Locally specific interpretative material will need to be developed. The idea that the caves are complex and that understanding them is not a completed process, should form an important part of interpretation. Our caves may be much more special than we realise, and this could form the basis of new approaches to conservation, management and interpretation.

Catchment Management is Necessary, but not Sufficient

Since many of the important characteristics of our caves are not the product of the present hydrology. Managing the catchment, while important, will not of itself provide adequate protection for the significant features of the caves.

Inventory studies are essential

Our knowledge of even the most studied caves in eastern Australia (arguably Wellington, Jenolan and Bungonia) is very poor and incomplete. While there has been lots of informal discussion about World Heritage Nominations, there is currently insufficient information available on which to base such nominations (except perhaps to add Wellington to the Riversleigh-Naracoorte vertebrate fossil listing).

Inventory studies of our major show caves (and "wild" caves) are urgently needed if their significance is to be recognised and they are to be appropriately managed and interpreted. These are not quick, cheap or easy to carry out, but the results can be illuminating. Trial studies at Jenolan by Ross Pogson, David Colchester and myself have identified unrecognised mineral deposits and many other significant features in caves that everyone thought they knew well.

Ignorance and inappropriate management actions are the greatest threat

Some of the most significant features of our caves are ancient mud deposits and weak crumbly minerals, not stalactites and stalagmites. These are very easily destroyed or damaged by pressure cleaning, trackwork and visitors (particularly in adventure and "wild" caves).

The greatest immediate threat to the most significant features is likely to be ignorance, rather than deliberate harm or overstocking with tourists. Some of these features will be susceptible to changes in atmospheric conditions or local seepage water chemistry, but we need to know what is there first, before thinking about what to monitor and manage.

Place by Place Significance-Based Management is Required

The type of management required by one feature may be quite different from that required by another a few metres away. Whole cave prescriptions are thus inappropriate, and feature by feature management will be required. This is a new and challenging approach, but given the complexity of our caves is the only one likely to be effective.

Acknowledgements

It is neither easy, nor popular; to seriously study caves in Australia. One is not overwhelmed by offers of jobs and funding. More often than not the housekeeping is the principal funding authority.

The support and assistance of my family, Penney and Michael over the years has thus been crucial. Penney endured and assisted greatly during two long overseas trips in 1997 & 2001.

The assistance and support of cave managers, property owners and ACKMA members particularly: M. Chalker, the late B. Dunhill, E. Hamilton-Smith, D. Hearne, K. Henderson, E. Holland, A. Lawrence, S. Reilly, N. Scanlan, A. Spate and D. Stoneman is gratefully acknowledged.
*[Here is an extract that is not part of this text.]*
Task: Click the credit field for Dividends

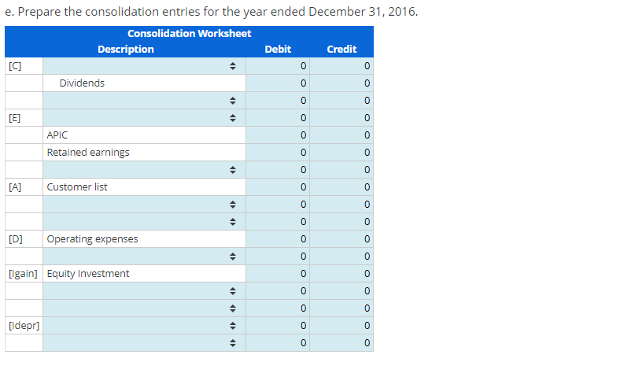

The Faculty of Education at the University of Sydney has supported my research and overseas study programs. Recent work has been assisted by financial support from the Australian Museum Trust and by the hard work and enthusiasm of colleagues at the Museum; R. Pogson & D. Colchester.

I must particularly acknowledge the support and assistance of some overseas colleagues; D. Ford (Canada), D. Lowe (UK), P. Bosák & V. Cilek (Czech Republic), P. Bella (Slovakia), A. Tyc & M. Gradzinski (Poland), A. Klimchouk (Ukraine), R. Seeman (Austria), S. Leel-Ossey (Hungary) F. Sustersic, T.Slabe & Staff Karst Research Institute (Slovenia).

Finally it is important to acknowledge support over a very long time from Wellington Council. Their level of practical and financial support for pure and applied research puts to shame that from many much larger and better funded management authorities.